I am looking for a numerical solution of a equation which contains, in general, one polynomial equation with unknown variable x. I have tried Reduce, Solve, NSolve and FindRoot, but I'm getting nothing after running my code for a few days. Probably there is solution in some of numerical iterative or other methods, unknown for me.

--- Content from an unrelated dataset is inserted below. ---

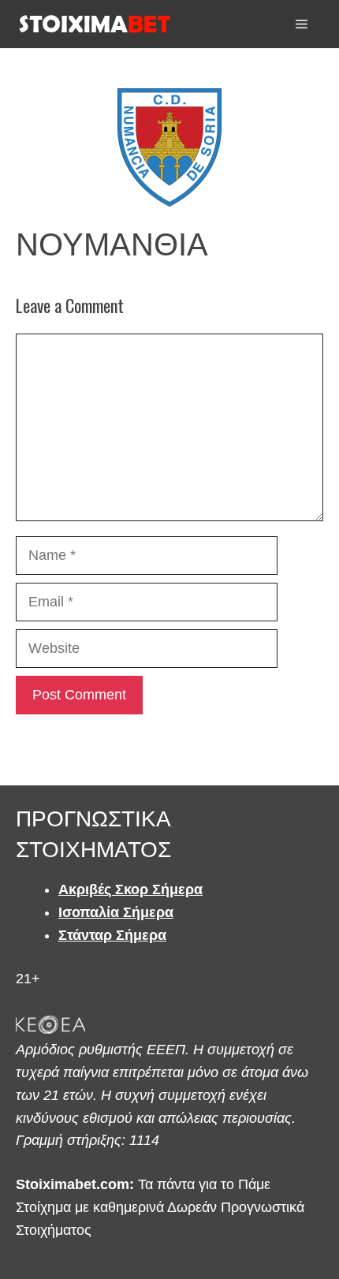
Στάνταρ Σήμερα (112, 935)
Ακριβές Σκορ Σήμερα (130, 889)
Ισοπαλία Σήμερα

 a1 = Sqrt[2*10^11*3.055*10^-5];
a2 = 0.01;
a3 = 7849;
a4 = 10;
a5 = 50;
a6 = 11;
a7 = 700;

k1 = Rationalize[
Solve[(k (k^3 a1 - I a2 - k (a4 + a5^2 a3)) + x - 2 k a5 a3 a6 -
a3 a6^2) == 0, k][[4]][[1]][[2]], 0];
k2 = Rationalize[
Solve[(k (k^3 a1 - I a2 - k (a4 + a5^2 a3)) + x - 2 k a5 a3 a6 -
a3 a6^2) == 0, k][[1]][[1]][[2]], 0];
k3 = Rationalize[
Solve[(k (k^3 a1 - I a2 - k (a4 + a5^2 a3)) + x - 2 k a5 a3 a6 -
a3 a6^2) == 0, k][[3]][[1]][[2]], 0];
k4 = Rationalize[
Solve[(k (k^3 a1 - I a2 - k (a4 + a5^2 a3)) + x - 2 k a5 a3 a6 -
a3 a6^2) == 0, k][[2]][[1]][[2]], 0];

expr = (I  a1 (k1 - k3) (k2 - k3) (k1 - k4) (k2 - k4))/(
k1 + k2 - k3 - k4) - a7 a6^2;

NSolve[expr == 0, x]

-

Looks like there are at least two solutions (real or "almost real"): You can get initial approximations from the following plot:

Plot[Log[Abs[expr]], {x, 3.8 10^10, 4.0 10^10}, PlotRange -> Full]


To get more accurate results use FindRoot

FindRoot[expr, {x, 3.85 10^10}] (* x->3.84004 10^10-0.609932 I*)
FindRoot[expr, {x, 3.95 10^10}] (* x->3.94883 10^10-0.631114 I*)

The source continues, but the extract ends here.